Vocês
sabem que ando desconfiado, contei aqui outro dia, de que há uma
epidemia de sonambulismo na população brasileira. Entretanto, uma
forma mais profunda e duradoura do que aquela descrita pela medicina.
Pessoas vão e vêm, trabalham, estudam, amam, andam de metrô,
votam, tudo dormindo: como um sonâmbulo. O distúrbio dura o dia
inteiro, e só termina quando a vítima está dormindo, propriamente.
A cegueira descrita pelo Saramago era clara, luminosa; esse
sonambulismo ataca quando o sujeito está acordado, e dura cerca de
16 horas.
Mas,
olhando bem, pode ser que parte dessa legião de irresponsáveis não
esteja dormindo, mas hipnotizada. Ou robotizada. (sim, um sonâmbulo
é um irresponsável, no bom sentido; não se pode responsabilizar um
sonâmbulo que, no exercício do seu distúrbio, saia sem pagar,
passe a mão na bunda de alguém, vote num troglodita).
Sabe
esses robôs de verdade, da linha de montagem de automóveis, que
ficam dia e noite rebitando o friso do farol direito? Não há
ninguém, nas suas imediações, que fica apertando sempre o mesmo
parafuso? No inverno ou no verão, natal, carnaval, o sujeito sempre
lá, usando todo o teclado para escrever sempre a mesma frase, rezar
a mesma ladainha, adjetivar o mesmo substantivo.
Só
que pode ser hipnose também, acho. Estive assuntando. De longe, é
tudo sem-noção, mas de perto há diferenças. O robotizado é o
mais fácil de ser identificado, porque seu assunto é restrito e
imutável. O sonâmbulo tem como característica marcante a aparência
cansada, de morto-vivo, e a atitude inconsequente em relação aos
seus atos, a não-consciência. Porém, há um terceiro tipo, que
parece sob o efeito da hipnose.
São
libidinosos, melífluos, irreverentes, iconoclastas, eu diria que
conseguem até ser irônicos. Ora, nenhum sonâmbulo ou robotizado
consegue ser mais de uma pequena coisa na vida e ambos têm a
característica comum de serem sem-graça. Já esse terceiro tipo
consegue até escrever em jornais, falar no rádio, aparecer na TV.

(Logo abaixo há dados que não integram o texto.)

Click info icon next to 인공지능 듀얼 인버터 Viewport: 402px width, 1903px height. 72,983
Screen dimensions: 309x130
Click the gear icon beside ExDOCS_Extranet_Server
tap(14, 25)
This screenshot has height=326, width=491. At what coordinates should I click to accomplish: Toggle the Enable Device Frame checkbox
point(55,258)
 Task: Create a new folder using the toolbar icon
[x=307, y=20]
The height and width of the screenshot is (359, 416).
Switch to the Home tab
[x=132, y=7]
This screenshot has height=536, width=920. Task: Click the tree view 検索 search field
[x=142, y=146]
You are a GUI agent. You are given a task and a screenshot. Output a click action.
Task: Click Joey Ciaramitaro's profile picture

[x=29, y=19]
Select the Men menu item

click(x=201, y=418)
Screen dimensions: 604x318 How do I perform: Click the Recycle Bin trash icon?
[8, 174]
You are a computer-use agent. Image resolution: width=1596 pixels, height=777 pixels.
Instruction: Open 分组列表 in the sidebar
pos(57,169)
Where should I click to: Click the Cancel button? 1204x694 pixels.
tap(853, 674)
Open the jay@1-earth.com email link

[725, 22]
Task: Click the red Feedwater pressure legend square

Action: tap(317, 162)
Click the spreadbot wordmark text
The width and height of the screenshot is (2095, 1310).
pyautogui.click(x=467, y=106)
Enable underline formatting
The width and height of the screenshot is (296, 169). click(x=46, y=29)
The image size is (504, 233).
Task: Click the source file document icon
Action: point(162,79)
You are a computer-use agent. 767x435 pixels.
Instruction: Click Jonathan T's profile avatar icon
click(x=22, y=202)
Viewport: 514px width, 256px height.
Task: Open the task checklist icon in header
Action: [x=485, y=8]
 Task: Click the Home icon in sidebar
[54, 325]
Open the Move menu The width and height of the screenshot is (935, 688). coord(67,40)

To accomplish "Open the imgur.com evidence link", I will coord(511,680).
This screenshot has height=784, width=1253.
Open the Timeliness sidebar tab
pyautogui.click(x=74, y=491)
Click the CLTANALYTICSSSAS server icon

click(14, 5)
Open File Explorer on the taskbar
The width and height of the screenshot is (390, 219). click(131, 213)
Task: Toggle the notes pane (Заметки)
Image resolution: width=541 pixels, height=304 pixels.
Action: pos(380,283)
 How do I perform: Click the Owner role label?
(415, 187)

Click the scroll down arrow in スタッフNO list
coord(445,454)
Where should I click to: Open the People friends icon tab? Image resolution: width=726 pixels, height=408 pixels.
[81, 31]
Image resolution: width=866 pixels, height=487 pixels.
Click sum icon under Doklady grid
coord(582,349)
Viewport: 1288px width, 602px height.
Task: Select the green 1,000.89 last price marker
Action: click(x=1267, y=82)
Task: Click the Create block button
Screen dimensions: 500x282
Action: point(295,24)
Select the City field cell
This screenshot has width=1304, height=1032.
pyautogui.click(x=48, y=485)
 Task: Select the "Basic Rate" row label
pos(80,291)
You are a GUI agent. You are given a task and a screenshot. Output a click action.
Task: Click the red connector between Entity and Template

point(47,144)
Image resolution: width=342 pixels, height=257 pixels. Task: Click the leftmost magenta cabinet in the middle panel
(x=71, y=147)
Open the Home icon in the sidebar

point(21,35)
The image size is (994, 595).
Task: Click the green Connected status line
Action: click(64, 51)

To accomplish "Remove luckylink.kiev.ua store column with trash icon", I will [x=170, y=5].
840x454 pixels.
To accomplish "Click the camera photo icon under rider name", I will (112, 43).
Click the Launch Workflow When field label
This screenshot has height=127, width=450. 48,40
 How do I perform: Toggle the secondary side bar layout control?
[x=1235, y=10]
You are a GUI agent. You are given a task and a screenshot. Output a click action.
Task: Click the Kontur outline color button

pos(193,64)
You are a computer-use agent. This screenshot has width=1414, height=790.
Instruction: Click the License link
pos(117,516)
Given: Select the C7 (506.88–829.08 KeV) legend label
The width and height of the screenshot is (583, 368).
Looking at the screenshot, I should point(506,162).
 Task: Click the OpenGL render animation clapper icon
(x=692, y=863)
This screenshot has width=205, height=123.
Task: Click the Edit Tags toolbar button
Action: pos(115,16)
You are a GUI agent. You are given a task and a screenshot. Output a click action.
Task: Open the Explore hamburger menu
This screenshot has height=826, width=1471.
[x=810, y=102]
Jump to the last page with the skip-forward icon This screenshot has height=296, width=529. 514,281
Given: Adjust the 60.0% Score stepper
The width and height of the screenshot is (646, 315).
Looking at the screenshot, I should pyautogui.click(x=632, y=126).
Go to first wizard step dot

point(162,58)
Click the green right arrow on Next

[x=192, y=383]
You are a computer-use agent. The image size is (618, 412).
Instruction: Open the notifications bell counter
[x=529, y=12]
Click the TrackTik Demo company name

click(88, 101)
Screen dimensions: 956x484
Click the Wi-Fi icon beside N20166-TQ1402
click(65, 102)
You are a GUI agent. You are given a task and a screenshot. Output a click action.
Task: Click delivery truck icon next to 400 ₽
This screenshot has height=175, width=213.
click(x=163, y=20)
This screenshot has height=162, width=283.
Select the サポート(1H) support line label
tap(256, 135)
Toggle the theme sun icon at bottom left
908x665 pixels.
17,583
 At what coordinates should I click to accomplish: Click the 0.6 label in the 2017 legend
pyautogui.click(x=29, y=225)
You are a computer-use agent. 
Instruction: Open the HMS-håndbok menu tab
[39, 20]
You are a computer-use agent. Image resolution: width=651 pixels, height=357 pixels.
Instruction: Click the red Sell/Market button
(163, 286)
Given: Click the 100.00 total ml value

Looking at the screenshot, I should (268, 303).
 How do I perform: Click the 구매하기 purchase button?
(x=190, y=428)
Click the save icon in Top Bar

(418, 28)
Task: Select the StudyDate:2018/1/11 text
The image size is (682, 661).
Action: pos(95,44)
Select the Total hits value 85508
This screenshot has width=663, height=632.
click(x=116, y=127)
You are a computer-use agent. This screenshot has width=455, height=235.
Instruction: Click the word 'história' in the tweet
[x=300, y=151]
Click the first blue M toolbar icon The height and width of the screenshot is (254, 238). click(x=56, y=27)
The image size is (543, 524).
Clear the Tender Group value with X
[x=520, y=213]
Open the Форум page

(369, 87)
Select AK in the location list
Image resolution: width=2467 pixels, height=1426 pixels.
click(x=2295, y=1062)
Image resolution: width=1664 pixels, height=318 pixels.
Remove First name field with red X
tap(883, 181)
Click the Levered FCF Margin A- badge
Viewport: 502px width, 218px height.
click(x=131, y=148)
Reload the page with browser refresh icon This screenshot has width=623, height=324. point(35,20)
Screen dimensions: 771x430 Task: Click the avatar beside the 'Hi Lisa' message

Contudo, não enganam um observador atento com este, que foi isto que
me transformei, após ler o livro do Saramago e, concomitantemente,
assistir à cena do esbarrão dos dois sonâmbulos no quiproquó da
estação Paulista do metrô, semana passada.
Porque,
diferente dos dois tipos descritos, o hipnotizado age de acordo com a
orientação do seu mestre hipnotizador. O sonâmbulo está dormindo,
não tem jeito, é um caso perdido; o robotizado poderia ser
recuperado, se conseguíssemos localizar o local onde o chip foi
implantado (na prática, pode-se dizer que também é caso perdido,
porque ele teria, por espontânea vontade, de se submeter ao
escrutínio de terceiros). Esse terceiro tipo é o de mais difícil
identificação.
O
hipnotizado não está dormindo nem tem um chip no corpo. Mas, como
aqueles, age de forma alienada, ou seja, sob o comando de algo
externo, só que à distância, através do seu inconsciente. Mas
esse pau-mandado complexo e sedutor, que tenho identificado por aí,
não encontrei nos manuais da psicanálise.
Tenho
notado que esse tipo se dirige, com muita frequência, ao longo do
dia, a uma ou várias entidades ou pessoas para se submeter às
sessões de hipnotismo. Hoje em dia, em plena era da internet das
coisas, isso é fácil, pode ser feito quase sempre de forma remota,
por um mestre do outro lado do mundo (não deve ser gratuito que, em
geral, esses hipnotizados portem toda a gama dos melhores gadgets
disponíveis no mercado).
De
modo que esse hipnotizado fica cerca de 16 horas por dia sob comando
alienígena, de uma ou mais entidades ou mestres, conforme as sessões
a que é submetido. Isso explica porque eles são volúveis,
inconstantes e apresentam grande variação de humor; mudam muito de
opinião, mas são sempre extremados naquilo que defendem. Variam
muito os termos e as formas de exporem algo, dando-nos a impressão
de que, ou possuem múltiplas personalidades ou não possuem ideias
próprias. Mas claro! Como não havia pensado nisso antes?! Muda o
hipnotizador, muda a personalidade do hipnotizado.
Há
um hipnotizado que não varia de hipnotizador. Normalmente é seu
empregado. É muito confundido com o robotizado. Ainda que
monocromático, é mais charmoso do que aquele e muda por conta
própria, basta mudar de emprego.
Pelo
que tenho notado, é uma epidemia de grandes proporções.